Le 21 mars dernier, Madame Audrey Azoulay, la nouvelle ministre de la culture et de la communication, et Monsieur Patrick Bloche, le président de la commission des affaires culturelles, ont tenu à apporter une contribution originale à la journée Internationale pour l'élimination de la discrimination raciale.
En effet, ils ont fait retirer du projet de loi Création, Patrimoine et Architecture, les trois amendements (N°355, 357 et 358) qui auraient permis grandement de lutter contre les discriminations que subissent les musiques ultramarines et régionales.
Ces amendements étaient issus des Etats généraux de l'Outre-mer, qui avaient été organisés après les émeutes des Antilles de 2009. Ils avaient été soutenus par la ministre de l'Outre-mer, par de nombreux artistes (de Jocelyne Beroard de Kassav à Philipe Laville en passant par Francis Lalanne, Jean-Michel Martial ou Tony Chasseur), et ils avaient été déposés par plusieurs députés dont Razzy Hammadi, Olivier Faure, Victorin Lurel, Mme Orphé, M. Premat, Mme Chapdelaine, Mme Povéda, Mme Le Houerou, M. Demarthe et Mme Guittet.
Ces amendements avaient pour but d'instaurer un quota dans le quota. En effet, les chaînes de radio et les télévisions ont l'obligation de diffuser au moins 40 % de musique francophones, et il s'agissait de proposer que 10 % de ce quota (soit 4 % au total) soient consacrés aux langues d’expression régionale ou des collectivités territoriales situées en outre-mer. Toute cette campagne avait été organisée par deux organisations, le CRAN et l'Or des Îles.

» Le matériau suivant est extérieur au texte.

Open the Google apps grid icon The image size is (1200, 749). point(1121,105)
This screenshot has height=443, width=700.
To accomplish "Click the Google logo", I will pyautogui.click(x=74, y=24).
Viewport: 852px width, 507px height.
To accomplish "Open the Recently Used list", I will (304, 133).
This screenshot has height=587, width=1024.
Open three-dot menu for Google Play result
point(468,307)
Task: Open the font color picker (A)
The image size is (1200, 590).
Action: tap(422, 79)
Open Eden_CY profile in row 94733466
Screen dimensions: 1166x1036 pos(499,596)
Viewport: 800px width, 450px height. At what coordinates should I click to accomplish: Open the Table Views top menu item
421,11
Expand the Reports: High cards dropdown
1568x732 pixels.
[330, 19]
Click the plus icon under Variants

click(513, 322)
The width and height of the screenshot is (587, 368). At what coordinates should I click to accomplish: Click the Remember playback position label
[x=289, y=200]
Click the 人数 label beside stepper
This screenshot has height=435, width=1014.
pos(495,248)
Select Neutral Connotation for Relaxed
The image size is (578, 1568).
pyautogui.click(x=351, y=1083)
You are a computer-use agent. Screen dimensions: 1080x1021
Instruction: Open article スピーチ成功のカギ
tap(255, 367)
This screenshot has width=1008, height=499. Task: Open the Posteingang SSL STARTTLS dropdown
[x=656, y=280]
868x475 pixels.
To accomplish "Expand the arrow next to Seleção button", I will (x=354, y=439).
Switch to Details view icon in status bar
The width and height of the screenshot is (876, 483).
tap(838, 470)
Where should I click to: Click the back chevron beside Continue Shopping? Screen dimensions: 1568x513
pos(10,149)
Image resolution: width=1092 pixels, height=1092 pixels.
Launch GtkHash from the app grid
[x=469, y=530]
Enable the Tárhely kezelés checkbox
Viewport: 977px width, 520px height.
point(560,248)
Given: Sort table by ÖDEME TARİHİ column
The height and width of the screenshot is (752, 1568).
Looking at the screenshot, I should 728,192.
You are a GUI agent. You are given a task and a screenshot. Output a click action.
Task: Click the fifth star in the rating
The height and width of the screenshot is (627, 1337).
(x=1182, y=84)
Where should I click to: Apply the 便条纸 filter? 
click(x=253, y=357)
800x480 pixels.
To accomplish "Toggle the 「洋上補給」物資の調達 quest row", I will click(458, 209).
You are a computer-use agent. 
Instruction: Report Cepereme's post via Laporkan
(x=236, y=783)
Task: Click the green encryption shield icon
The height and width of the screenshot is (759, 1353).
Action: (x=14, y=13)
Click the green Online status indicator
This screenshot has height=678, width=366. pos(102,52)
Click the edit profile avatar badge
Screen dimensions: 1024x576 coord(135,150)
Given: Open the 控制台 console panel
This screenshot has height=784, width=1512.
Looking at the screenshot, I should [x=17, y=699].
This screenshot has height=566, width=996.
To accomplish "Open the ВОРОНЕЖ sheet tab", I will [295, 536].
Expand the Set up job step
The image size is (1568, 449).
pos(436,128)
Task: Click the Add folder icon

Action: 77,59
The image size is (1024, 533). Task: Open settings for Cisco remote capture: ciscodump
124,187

Pendant l'examen du projet de loi à l'Assemblée nationale, le ministère de la culture et la commission des affaires culturelles, présidée par M. Bloche, se sont opposés à ces amendements en expliquant que la loi prévoyait déjà que la culture française soit représentée, et que cela incluait naturellement les cultures régionales et d'Outre-mer, qui sont partie intégrante de la nation. En d'autres termes, on confondait objectivement l'égalité formelle et l'égalité réelle, au moment même où le président et le Premier ministre venaient de créer le ministère chargé de l'égalité réelle.
Par ailleurs, par un paradoxe qui mérite d'être goûté, la loi prévoit un quota pour protéger la musique française, qui risque d'être écrasée par le poids de la musique anglo-saxonne, mais on refuse un quota pour défendre les musiques régionales et d'Outre-mer, qui risquent d'être elles-mêmes écrasées dans le contexte français. En d'autres termes, l'Etat français qui s'oppose en général à toute politique de quota pour les minorités, en a prévu un pour la musique dominante dans le pays, tandis que la musique des groupes discriminés, elle, n'en bénéficie pas.
C'est pourtant cette diversité culturelle qui fait la France. La diversité de ses paysages, de ses terroirs, de ses coutumes, de ses cuisines, de ses musiques aussi. Introduire un quota pour les musiques régionales et d'Outre-mer, c'est renforcer la filière de la musique française et des artistes français. D’après un sondage IFOP, 65 % des personnes âgées de vingt-cinq à trente-quatre ans se plaignent d’entendre toujours les mêmes titres à la radio. Ce sondage reflète bien une insatisfaction quant au manque de diversité musicale en France. Il faut défendre la diversité culturelle, car la culture dans l'uniformité, ce n'est plus la culture.
Malheureusement, ce n'est guère la politique actuelle du ministère de la culture. Le texte proposé par le gouvernement est tellement complexe que les professionnels trouveront certainement le moyen de l’utiliser à leur profit, pour continuer à servir leurs musiques formatées. Par ailleurs, le collège de la diversité qui a été récemment constitué par le ministère ne comprend aucune association représentant les personnes et les cultures issues de la diversité, ce qui paraît assez grotesque. Madiba Mandela le disait toujours, « ce que vous faites pour nous, sans nous, est toujours contre nous ».
Afin de mettre en lumière l’abîme de discrimination dont sont victimes les musiques et les cultures régionales et d'Outre-mer, sans doute faudrait-il que les pouvoirs publics constituent une commission d'enquête parlementaire pour remédier par des mesures énergiques et tangibles à cette ségrégation qui ne dit pas son nom.